CIArb News

London Branch Event: third-party funding and implications for the arbitration process

18 Sep 2019

L-R: Maddi Azpiroz, ClaimTrading Ltd; Simonie Dimitrellou, Augusta Ventures Limited; Prof Dr Jacomijn van Haersolte-van Hof, London Court of International Arbitration (LCIA); Paul Rose, chair, London Branch; Marie Kelly, Norton Rose Fullbright LLP; Iain Maxwell, Herbert Smith Freehills LLP.

Paul Rose, chair and convenor, London Branch, welcomed attendees and introduced the distinguished panel: Prof Dr Jacomijn van Haersolte-van Hof, Director General of the LCIA, who has arbitrated extensively in international disputes; Maddi Azpiroz, founder and Managing Director of ClaimTrading Limited, an independent brokerage firm that arranges funding for litigation and arbitration; Marie Kelly, solicitor and partner at Norton Rose Fullbright LLP, specialising in shipping litigation and whose clients include P&I Clubs; Simonie Dimitrellou, Investment Manager at Augusta Ventures Limited, focusing on the funding of energy, maritime and international trade litigation; and Iain Maxwell, a partner in Herbert Smith Freehills LLP specialising in international arbitration.

The panel began by defining third-party funding as where someone who is not involved in the case funds the litigation in exchange for a commercial return. This is commonly done through sharing the amount awarded. When third-party funding first emerged, it was typically used by a party who could not otherwise afford to litigate. However now, a party may seek third-party funding because it wants to offload litigation risk or use funds it has for working capital or other projects, and is prepared to pay for that. It was noted that in marine cases, P&I Clubs had effectively been providing a similar service for many years, in that risks are pooled amongst its members. A major difference is that P&I Clubs may decide not to fund a case where it considers it is undesirable given the interests of the marine community as a whole. A third-party funder does not have to take such factors into account, and in deciding whether to take a case will consider commercial factors such as the likelihood of success, time likely to elapse before the outcome and the size of the likely return.

A number of interesting procedural complications arise from the use of third-party funding in arbitration:

Should third-party funding be disclosed? The emerging consensus is that it should. Hong Kong and Singapore have adopted this position. It was thought that tactically, it may be a good idea to reveal to the other party that the action is fully funded.

What about privilege? It was considered that in the UK, legal opinions could generally be shared with a funder without losing privilege. That might not be the case in other jurisdictions. If an opinion has been taken round the funding market in the search for funding, arguably privilege is lost, but given it is likely to be a positive opinion, that may not be disadvantageous.

Are there conflicts of interest? Conflicts of interest might arise given that funders can influence the appointment of an arbitrator, potentially to a significant number of cases. P&I Clubs do on occasion support both parties to an arbitration, subject to a Chinese wall, on account of the community aspect. Other funders do not.

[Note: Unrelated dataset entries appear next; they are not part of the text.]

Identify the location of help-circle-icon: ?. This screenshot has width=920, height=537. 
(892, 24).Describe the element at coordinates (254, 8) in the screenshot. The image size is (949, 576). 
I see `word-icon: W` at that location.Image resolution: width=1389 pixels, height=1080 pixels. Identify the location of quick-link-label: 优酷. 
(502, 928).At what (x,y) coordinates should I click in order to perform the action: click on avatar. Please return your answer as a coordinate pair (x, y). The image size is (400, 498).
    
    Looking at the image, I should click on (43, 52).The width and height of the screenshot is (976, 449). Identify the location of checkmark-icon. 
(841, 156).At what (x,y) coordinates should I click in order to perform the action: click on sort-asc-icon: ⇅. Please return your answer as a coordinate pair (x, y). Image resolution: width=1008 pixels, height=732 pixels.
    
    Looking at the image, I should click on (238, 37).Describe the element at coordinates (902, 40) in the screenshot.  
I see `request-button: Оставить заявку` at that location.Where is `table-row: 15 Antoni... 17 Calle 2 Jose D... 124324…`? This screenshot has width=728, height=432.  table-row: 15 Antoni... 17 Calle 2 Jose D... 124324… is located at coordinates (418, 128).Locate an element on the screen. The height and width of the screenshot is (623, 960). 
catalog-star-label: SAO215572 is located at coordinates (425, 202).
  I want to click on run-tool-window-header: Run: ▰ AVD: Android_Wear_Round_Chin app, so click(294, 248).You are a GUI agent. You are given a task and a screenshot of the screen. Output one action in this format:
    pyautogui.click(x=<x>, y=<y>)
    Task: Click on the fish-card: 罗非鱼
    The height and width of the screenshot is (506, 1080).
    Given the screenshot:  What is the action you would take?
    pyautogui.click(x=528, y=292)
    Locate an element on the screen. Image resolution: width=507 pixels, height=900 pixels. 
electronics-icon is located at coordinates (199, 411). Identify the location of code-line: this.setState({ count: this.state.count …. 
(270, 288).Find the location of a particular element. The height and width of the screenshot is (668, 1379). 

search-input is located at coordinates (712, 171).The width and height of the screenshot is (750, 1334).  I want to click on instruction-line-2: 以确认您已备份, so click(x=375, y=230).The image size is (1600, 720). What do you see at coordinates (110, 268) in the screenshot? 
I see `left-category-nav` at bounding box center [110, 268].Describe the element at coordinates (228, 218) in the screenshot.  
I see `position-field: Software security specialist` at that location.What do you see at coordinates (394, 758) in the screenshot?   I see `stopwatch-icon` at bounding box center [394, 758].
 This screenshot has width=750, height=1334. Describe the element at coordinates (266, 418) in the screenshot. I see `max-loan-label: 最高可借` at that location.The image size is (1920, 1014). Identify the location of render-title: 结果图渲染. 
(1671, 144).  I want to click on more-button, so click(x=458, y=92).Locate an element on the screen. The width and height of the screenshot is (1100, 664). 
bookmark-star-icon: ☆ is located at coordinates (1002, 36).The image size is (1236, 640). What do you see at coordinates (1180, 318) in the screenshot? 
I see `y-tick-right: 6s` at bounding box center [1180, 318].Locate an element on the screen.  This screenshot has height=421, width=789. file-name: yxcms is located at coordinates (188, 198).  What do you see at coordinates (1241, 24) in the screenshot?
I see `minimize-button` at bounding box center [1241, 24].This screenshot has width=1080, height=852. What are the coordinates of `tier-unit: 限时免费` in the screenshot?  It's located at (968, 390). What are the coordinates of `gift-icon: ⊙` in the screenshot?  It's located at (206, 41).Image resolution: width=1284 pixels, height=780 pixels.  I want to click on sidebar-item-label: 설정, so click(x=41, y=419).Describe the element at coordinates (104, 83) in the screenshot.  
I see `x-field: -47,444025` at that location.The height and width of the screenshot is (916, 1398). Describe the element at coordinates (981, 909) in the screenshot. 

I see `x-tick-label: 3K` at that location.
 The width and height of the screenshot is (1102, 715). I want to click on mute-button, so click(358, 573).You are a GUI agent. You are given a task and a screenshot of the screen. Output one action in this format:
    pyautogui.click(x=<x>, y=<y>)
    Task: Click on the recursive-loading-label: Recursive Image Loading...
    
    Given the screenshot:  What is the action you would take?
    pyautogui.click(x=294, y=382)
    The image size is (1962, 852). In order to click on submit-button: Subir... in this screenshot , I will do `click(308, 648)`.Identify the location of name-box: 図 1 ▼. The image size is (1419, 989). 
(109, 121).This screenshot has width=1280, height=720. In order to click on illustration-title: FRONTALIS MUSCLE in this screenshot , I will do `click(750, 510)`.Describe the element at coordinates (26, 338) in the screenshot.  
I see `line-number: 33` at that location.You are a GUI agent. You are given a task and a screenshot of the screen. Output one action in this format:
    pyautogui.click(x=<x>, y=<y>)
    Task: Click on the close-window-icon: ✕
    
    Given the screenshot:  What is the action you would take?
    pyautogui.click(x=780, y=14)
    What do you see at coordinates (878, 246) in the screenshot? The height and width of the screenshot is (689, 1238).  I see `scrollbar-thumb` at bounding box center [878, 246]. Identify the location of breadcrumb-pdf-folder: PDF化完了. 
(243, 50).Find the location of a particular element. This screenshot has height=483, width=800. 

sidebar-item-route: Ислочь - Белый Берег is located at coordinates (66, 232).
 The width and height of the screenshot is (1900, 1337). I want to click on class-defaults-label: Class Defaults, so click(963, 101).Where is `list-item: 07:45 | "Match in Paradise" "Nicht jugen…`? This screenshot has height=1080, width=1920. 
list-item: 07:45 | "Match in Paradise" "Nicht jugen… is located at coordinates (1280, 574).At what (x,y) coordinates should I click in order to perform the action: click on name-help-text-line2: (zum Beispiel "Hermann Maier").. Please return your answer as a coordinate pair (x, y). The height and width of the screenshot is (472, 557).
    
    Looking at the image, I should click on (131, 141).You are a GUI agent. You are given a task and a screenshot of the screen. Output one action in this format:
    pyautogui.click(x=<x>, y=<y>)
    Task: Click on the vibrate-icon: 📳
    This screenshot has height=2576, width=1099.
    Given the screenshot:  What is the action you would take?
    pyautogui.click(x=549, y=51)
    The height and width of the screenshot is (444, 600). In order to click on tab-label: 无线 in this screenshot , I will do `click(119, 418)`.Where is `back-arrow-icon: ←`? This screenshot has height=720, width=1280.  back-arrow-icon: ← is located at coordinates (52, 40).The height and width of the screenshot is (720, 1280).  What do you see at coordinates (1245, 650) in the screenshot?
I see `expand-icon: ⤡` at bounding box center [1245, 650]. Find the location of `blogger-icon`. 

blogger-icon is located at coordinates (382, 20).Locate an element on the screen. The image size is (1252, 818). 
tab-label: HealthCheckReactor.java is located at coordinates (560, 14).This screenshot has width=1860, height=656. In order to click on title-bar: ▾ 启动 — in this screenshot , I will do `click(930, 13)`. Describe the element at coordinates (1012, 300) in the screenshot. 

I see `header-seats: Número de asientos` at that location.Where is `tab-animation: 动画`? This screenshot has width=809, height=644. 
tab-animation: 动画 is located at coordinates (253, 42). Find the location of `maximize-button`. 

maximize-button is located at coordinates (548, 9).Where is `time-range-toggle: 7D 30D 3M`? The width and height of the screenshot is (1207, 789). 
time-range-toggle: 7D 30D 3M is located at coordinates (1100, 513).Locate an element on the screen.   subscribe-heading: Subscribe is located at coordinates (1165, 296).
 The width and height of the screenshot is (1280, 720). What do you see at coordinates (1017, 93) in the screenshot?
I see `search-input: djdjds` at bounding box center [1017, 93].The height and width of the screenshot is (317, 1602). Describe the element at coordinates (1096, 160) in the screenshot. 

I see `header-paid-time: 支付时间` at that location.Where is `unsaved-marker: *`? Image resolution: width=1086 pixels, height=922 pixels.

Will funders provide security for costs? An arbitrator will not have the power to direct a funder to provide security for costs, but most funders will do so in appropriate cases. Orders for security for costs have historically been common in P&I Club cases given a ship may be the only asset. They are less common in non-maritime cases. It was thought that orders for security for costs are more common where there is a funder, but that may be because originally parties using it were likely to be impecunious.  

Do arbitral institutions’ rules need amending for third-party funding? The LCIA has considered this, but decided not to introduce special provisions into its rules, as any procedural issues arising from third party funding can be decided by the arbitrator in the normal way.

There followed a drinks reception kindly hosted by Herbert Smith Freehills LLP.